When the UCLA team, led by S. Thomas Carmichael, MD, PhD, chair and professor of neurology, decided to evaluate whether targeting CCR5 with maraviroc could accelerate recovery from stroke, it teamed with pharmacologist Esther Shohami, PhD, at Hebrew University to test the drug’s effectiveness in suppressing CCR5 in a mouse model.

“We found that maraviroc blocked CCR5 in mice and boosted the animals’ recovery from traumatic brain injury and stroke,” said Carmichael. “The big question left to answer was whether eliminating CCR5 would produce the same results in people.”
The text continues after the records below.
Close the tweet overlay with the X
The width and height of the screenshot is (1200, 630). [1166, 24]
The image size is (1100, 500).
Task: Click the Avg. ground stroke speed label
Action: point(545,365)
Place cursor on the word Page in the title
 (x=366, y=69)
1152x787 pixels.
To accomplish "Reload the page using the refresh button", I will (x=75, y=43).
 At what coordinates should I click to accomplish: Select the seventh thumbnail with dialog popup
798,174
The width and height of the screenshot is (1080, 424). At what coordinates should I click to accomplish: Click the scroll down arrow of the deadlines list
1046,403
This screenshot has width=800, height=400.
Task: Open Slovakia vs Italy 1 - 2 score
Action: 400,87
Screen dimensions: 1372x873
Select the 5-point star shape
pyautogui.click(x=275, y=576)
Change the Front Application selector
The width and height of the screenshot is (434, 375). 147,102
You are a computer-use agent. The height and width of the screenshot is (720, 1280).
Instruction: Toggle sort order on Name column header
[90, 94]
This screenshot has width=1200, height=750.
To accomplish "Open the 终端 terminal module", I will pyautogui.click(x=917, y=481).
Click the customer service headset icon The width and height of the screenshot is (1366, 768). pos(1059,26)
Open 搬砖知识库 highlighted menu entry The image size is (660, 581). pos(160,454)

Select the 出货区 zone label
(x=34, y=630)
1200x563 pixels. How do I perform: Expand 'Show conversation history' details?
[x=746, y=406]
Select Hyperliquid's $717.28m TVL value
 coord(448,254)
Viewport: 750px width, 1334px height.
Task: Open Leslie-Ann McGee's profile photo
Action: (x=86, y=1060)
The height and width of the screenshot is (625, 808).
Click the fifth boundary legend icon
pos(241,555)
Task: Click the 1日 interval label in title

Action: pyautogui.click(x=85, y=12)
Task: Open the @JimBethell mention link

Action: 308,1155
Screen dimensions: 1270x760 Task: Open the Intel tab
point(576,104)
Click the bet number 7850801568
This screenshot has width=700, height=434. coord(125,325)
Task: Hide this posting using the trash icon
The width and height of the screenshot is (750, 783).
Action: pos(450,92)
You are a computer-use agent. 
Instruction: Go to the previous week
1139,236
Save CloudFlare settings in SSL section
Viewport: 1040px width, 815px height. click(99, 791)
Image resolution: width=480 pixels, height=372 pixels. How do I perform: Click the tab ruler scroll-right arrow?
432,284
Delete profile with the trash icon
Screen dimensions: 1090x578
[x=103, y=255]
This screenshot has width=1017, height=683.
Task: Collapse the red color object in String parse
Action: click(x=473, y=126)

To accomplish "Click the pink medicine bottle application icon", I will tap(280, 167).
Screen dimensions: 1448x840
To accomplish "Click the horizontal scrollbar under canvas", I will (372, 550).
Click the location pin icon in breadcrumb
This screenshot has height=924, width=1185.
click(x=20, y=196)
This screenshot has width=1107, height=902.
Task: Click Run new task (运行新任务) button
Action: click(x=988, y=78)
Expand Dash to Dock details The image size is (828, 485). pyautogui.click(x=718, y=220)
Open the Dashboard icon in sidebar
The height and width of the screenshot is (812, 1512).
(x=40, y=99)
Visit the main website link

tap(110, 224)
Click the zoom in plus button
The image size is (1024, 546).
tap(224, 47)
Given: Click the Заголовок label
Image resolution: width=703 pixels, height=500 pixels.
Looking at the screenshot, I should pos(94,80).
Knowing that CCR5 deletion is common in Ashkenazi Jews, Carmichael and his team reached out to researchers at Tel Aviv University. In a lucky coincidence, the Israeli scientists were already following 446 stroke patients in an observational study.

Led by neuroscientist Einor Ben Assayag, PhD, the study focused only on patients who had suffered mild or moderate strokes. Her team documented the patients’ improvements in walking, arm and leg control, and other types of movement.

“Einor’s lab had the patients’ blood samples and was evaluating their recovery from stroke after intervals of six months, one year, and two years,” said Carmichael. “People missing the CCR5 gene showed significantly greater recovery in motor skills, language, and sensory function.”

One year after stroke, patients missing CCR5 also scored higher in tests assessing memory, verbal function, and attention.

“When you suffer a stroke, part of your brain dies, severing those cells’ connections with neurons in other regions. That’s why stroke patients often suffer paralysis or lose speech,” Carmichael said. “When CCR5 is missing or blocked, neurons can make new connections and rewire the brain, enabling patients to regain some lost function.”

The scientists’ next step will be to launch a clinical trial testing the effectiveness of the drug maraviroc on stroke patients with the CCR5 gene.